Vinayak Damodar Savarkar, without knowing what Tagore had written, looked at Lakshmibai in the same vein. Similarly, in the 1920s, the famous poet and nationalist Subhadra Kumari Chauhan wrote a hymn to Lakshmibai in which she apotheosised the rani as an avatar of Durga. Her poem drew on the folklore of Bundelkhand and the songs of the harbolas of that region.

In 1943, in South East Asia, Subhas Chandra Bose formed the Rani of Jhansi regiment and recruited young Indian women from Malaya and Burma (mostly but not exclusively Tamil) to join it. Bose, according to his biographer, cited Lakshmibai “as a shining example of female heroism in India, comparable to France’s Joan of Arc.”

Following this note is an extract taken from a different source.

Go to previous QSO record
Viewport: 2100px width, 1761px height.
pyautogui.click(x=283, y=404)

Three years later, incarcerated at the Ahmednagar Fort, Jawaharlal Nehru sought emotional solace by recalling India’s past. He wrote, with adulation, about Lakshmibai, who was to him “the young heroine of the Indian Mutiny”, and whose stories, like those of Akbar and Birbal, King Arthur and his knights, “crowded into my mind”. It was the name of Lakshmibai that stood out above all the others who had fought in 1857 – “it is still revered in popular memory”, Nehru wrote. India, the unhappy land, had created its heroine from the annals of the great rebellion.

As a kind of culmination of this iconisation/lionisation of Lakshmibai, on the occasion of the 150th anniversary of the revolt of 1857, Shubha Mudgal rendered Subhadra Kumari Chauhan’s poem as a song in the Indian parliament to a packed house. Lakshmibai has thus become part of the nation’s memory, a virangana in the national consciousness.

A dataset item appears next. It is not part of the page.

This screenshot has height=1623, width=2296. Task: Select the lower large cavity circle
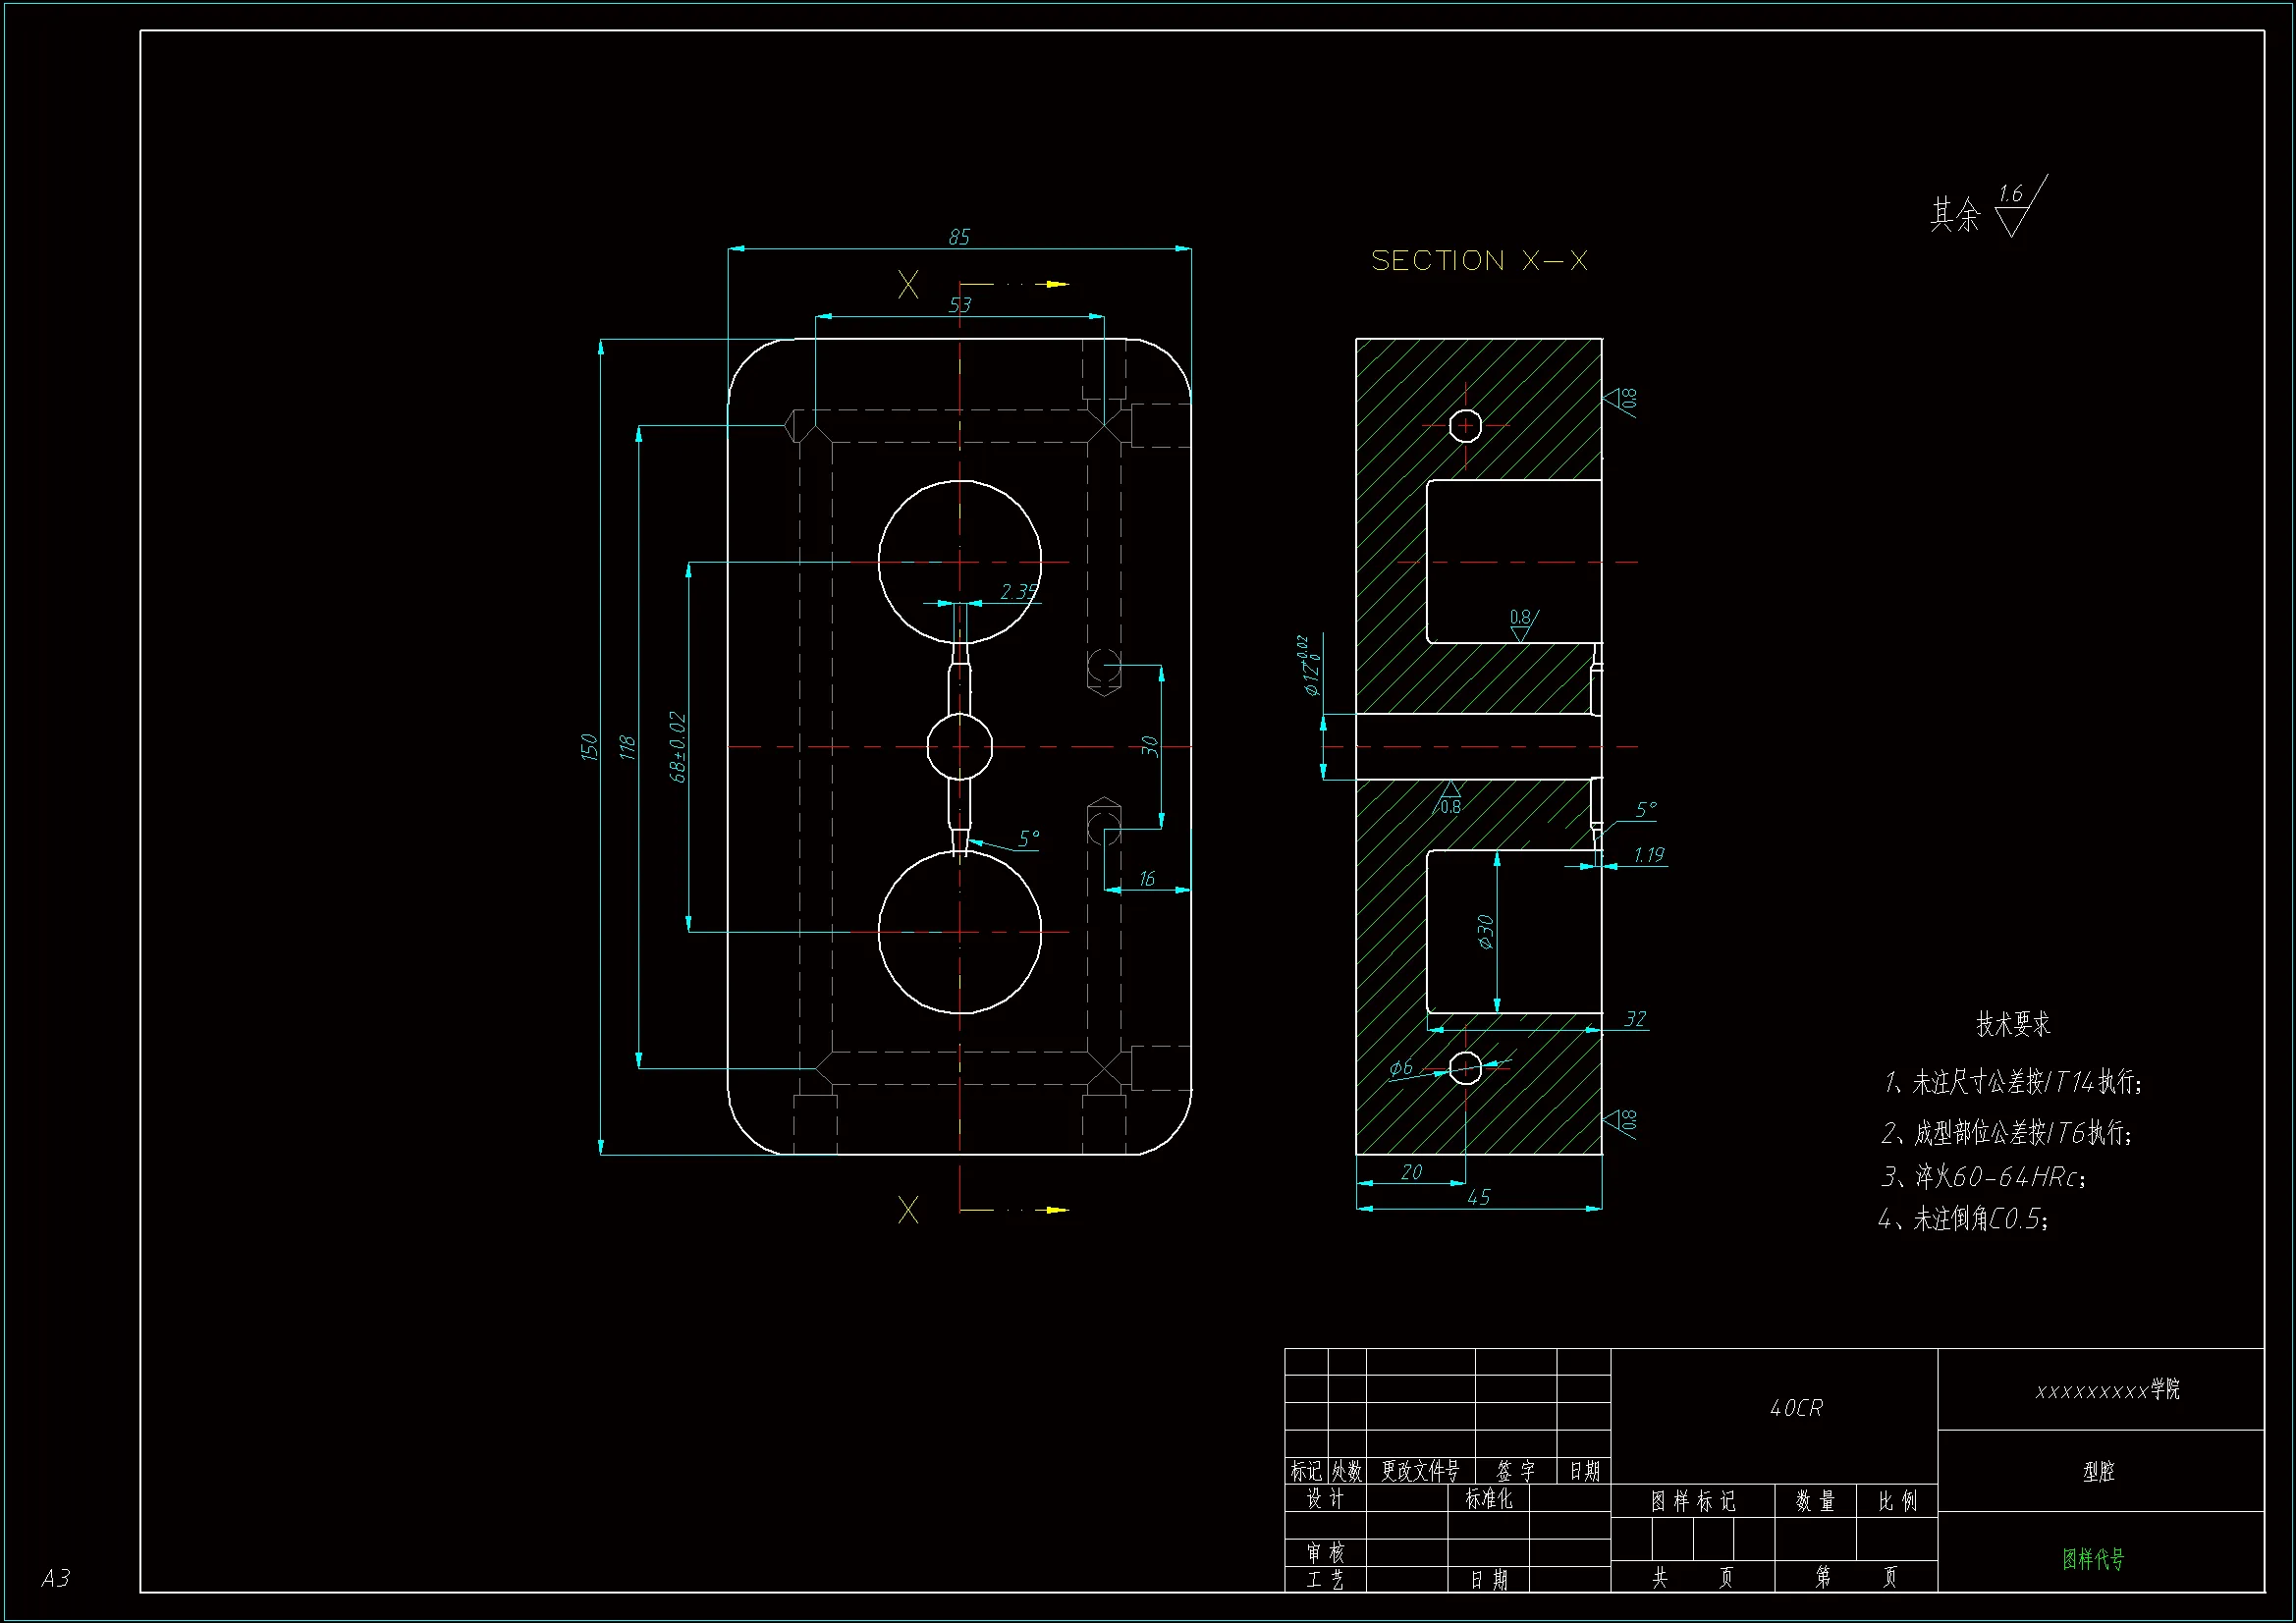click(x=959, y=932)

She had always been a part of history but in the contest between Clio and Mnemosyne, the latter prevailed. How she was or is remembered has acquired greater importance than what actually happened in history. History is lost to memory and myth. She has been memorialised as national heritage. It is the duty of Indians to remember Lakshmibai over all the others who resisted and fought the British in 1857-58.

The act of remembering inevitably summons up its opposite or the Other – forgetting. The making of Lakshmibai into an iconic figure relegated, without anyone quite intending it, another woman rebel leader into relative oblivion. Hazrat Mahal, unlike Lakshmibai, was not a late entrant into the rebellion but had been a leader of the rebels in Awadh from the very beginning of the uprising. She continued in that role until late 1858, when, pursued by British troops, she was forced to flee to Nepal, where she died in obscurity.

Hazrat Mahal made a brief and fleeting appearance in Tagore’s essay on Lakshmibai. Describing the bravery of Rana Beni Madho, Tagore emphasised how Beni Madho had pledged his loyalty to the Begum of Awadh and Birjis Qadr and noted that Beni Madho had lived and died by that pledge. Exit Hazrat Mahal from Tagore’s script.

Savarkar, too, wrote of Hazrat Mahal’s love of liberty and commitment to freedom but maintained that she was not quite up there with Lakshmibai. No poet wrote a song in praise of her. There is no evidence that Subhas Bose thought of raising a regiment in her name. And Nehru, when he discovered India, did not discover Hazrat Mahal.

In his case, however, the forgetting of Hazrat Mahal takes on a different dimension. His baptism and subsequent radicalisation in politics had occurred through his “wanderings among the kisans” of Awadh in the early 1920s.12 She stood forgotten in his recollections of many of the villages that he tramped around, addressing meetings and spending nights in locations where she had drawn popular support.

Either the villagers who spoke to Nehru did not remember Hazrat Mahal, or what they said did not stick in Nehru’s memory. Hazrat Mahal, it will not be unfair to assume, was not evoked by the peasants of Awadh in the way Lakshmibai was by the kisans and artisans of Jhansi and Bundelkhand. For the 150th anniversary of the uprising, Hazrat Mahal was scarcely commemorated. There was perhaps only a passing mention. Forgotten and unsung, Hazrat Mahal has travelled unclaimed in the luggage van of 1857.

One of the themes of this book is the important roles of Lakshmibai and Hazrat Mahal in leading the revolt in two different theatres of resistance.

Excerpted with permission from A Begum and a Rani: Hazrat Mahal and Lakshmibai in 1857, Rudrangshu Mukherjee, Allen Lane.